*Goal of the exercise*.
Will you write out all the entries below exactly?
** Raw data follows **
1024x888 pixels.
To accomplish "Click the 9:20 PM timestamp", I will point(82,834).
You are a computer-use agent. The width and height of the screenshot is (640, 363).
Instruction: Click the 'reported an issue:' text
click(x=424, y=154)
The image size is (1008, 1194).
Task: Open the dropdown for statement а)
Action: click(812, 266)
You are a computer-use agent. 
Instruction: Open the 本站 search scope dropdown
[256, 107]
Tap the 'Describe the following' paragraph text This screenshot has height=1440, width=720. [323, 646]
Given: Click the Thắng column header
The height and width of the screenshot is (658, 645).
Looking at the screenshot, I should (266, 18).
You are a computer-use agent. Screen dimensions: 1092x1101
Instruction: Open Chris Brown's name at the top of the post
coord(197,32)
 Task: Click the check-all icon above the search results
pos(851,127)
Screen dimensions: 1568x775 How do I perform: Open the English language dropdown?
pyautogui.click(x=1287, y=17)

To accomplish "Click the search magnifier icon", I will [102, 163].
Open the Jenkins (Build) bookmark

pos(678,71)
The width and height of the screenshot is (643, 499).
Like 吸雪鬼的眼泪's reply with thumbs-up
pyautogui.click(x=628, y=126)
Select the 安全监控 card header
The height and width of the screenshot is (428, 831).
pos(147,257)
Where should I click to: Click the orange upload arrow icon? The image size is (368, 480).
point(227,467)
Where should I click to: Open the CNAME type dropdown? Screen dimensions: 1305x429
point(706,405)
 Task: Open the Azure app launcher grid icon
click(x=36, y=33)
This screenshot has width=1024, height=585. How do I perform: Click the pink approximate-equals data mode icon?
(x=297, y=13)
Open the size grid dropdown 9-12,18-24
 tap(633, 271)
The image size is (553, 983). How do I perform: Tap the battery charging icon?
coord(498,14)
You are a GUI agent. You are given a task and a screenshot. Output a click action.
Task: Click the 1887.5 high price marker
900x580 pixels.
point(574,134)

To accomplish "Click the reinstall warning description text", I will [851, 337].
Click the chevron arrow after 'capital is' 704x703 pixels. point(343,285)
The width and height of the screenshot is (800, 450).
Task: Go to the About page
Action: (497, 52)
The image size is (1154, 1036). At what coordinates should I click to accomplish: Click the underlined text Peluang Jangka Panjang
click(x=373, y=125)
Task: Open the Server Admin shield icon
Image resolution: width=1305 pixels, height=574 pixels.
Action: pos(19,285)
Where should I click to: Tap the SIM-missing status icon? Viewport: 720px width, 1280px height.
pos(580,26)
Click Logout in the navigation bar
** End of Raw data **
*Result of the task*.
1024x888 pixels.
To accomplish "Click the 9:20 PM timestamp", I will point(82,834).
You are a computer-use agent. The width and height of the screenshot is (640, 363).
Instruction: Click the 'reported an issue:' text
click(x=424, y=154)
The image size is (1008, 1194).
Task: Open the dropdown for statement а)
Action: click(812, 266)
You are a computer-use agent. 
Instruction: Open the 本站 search scope dropdown
[256, 107]
Tap the 'Describe the following' paragraph text This screenshot has height=1440, width=720. [323, 646]
Given: Click the Thắng column header
The height and width of the screenshot is (658, 645).
Looking at the screenshot, I should (266, 18).
You are a computer-use agent. Screen dimensions: 1092x1101
Instruction: Open Chris Brown's name at the top of the post
coord(197,32)
 Task: Click the check-all icon above the search results
pos(851,127)
Screen dimensions: 1568x775 How do I perform: Open the English language dropdown?
pyautogui.click(x=1287, y=17)

To accomplish "Click the search magnifier icon", I will [102, 163].
Open the Jenkins (Build) bookmark

pos(678,71)
The width and height of the screenshot is (643, 499).
Like 吸雪鬼的眼泪's reply with thumbs-up
pyautogui.click(x=628, y=126)
Select the 安全监控 card header
The height and width of the screenshot is (428, 831).
pos(147,257)
Where should I click to: Click the orange upload arrow icon? The image size is (368, 480).
point(227,467)
Where should I click to: Open the CNAME type dropdown? Screen dimensions: 1305x429
point(706,405)
 Task: Open the Azure app launcher grid icon
click(x=36, y=33)
This screenshot has width=1024, height=585. How do I perform: Click the pink approximate-equals data mode icon?
(x=297, y=13)
Open the size grid dropdown 9-12,18-24
 tap(633, 271)
The image size is (553, 983). How do I perform: Tap the battery charging icon?
coord(498,14)
You are a GUI agent. You are given a task and a screenshot. Output a click action.
Task: Click the 1887.5 high price marker
900x580 pixels.
point(574,134)

To accomplish "Click the reinstall warning description text", I will [851, 337].
Click the chevron arrow after 'capital is' 704x703 pixels. point(343,285)
The width and height of the screenshot is (800, 450).
Task: Go to the About page
Action: (497, 52)
The image size is (1154, 1036). At what coordinates should I click to accomplish: Click the underlined text Peluang Jangka Panjang
click(x=373, y=125)
Task: Open the Server Admin shield icon
Image resolution: width=1305 pixels, height=574 pixels.
Action: pos(19,285)
Where should I click to: Tap the SIM-missing status icon? Viewport: 720px width, 1280px height.
pos(580,26)
Click Logout in the navigation bar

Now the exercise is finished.